* [To do]: Among the entries below, find the line with "[Facebook] (14, 26)", then quote it and each following line up to and including the line with "For every named target in this 430×1236", and nothing else.

BEGIN

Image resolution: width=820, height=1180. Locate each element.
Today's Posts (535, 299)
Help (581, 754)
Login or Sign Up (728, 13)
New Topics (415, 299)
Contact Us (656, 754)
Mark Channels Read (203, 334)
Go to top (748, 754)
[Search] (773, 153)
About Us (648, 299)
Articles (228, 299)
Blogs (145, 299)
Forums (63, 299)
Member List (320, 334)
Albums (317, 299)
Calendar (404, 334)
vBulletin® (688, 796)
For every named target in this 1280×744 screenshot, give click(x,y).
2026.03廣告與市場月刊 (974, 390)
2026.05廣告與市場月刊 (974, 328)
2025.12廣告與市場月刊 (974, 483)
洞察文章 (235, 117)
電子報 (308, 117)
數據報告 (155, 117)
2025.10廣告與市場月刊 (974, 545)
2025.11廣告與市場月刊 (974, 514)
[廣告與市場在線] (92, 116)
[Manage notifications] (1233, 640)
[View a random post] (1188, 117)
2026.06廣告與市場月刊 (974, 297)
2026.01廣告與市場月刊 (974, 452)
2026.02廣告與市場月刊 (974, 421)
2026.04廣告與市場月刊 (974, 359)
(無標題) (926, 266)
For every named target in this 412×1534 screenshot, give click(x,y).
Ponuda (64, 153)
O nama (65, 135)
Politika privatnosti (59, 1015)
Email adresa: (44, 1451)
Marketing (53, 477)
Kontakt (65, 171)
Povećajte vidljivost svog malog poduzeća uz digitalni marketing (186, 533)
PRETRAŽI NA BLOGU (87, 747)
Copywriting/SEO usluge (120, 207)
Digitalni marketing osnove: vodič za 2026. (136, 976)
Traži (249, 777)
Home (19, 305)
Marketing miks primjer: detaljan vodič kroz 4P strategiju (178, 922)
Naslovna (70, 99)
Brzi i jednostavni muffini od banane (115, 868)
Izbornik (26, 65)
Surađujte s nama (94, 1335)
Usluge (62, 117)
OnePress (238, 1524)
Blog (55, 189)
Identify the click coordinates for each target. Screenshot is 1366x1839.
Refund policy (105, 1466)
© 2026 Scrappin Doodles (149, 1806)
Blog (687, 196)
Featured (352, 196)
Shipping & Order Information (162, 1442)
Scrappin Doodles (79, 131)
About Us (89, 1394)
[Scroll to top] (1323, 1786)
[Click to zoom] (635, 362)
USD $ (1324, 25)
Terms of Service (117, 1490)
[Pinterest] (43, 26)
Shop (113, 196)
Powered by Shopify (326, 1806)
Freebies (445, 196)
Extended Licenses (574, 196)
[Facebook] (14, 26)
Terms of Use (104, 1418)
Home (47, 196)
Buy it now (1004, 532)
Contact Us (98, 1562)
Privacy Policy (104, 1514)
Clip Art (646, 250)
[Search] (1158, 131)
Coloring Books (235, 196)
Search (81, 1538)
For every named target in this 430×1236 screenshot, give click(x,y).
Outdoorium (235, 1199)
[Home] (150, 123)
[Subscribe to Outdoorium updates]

END

* [Exercise response]:
[Facebook] (14, 26)
Terms of Use (104, 1418)
Home (47, 196)
Buy it now (1004, 532)
Contact Us (98, 1562)
Privacy Policy (104, 1514)
Clip Art (646, 250)
[Search] (1158, 131)
Coloring Books (235, 196)
Search (81, 1538)
For every named target in this 430×1236 screenshot, give click(x,y).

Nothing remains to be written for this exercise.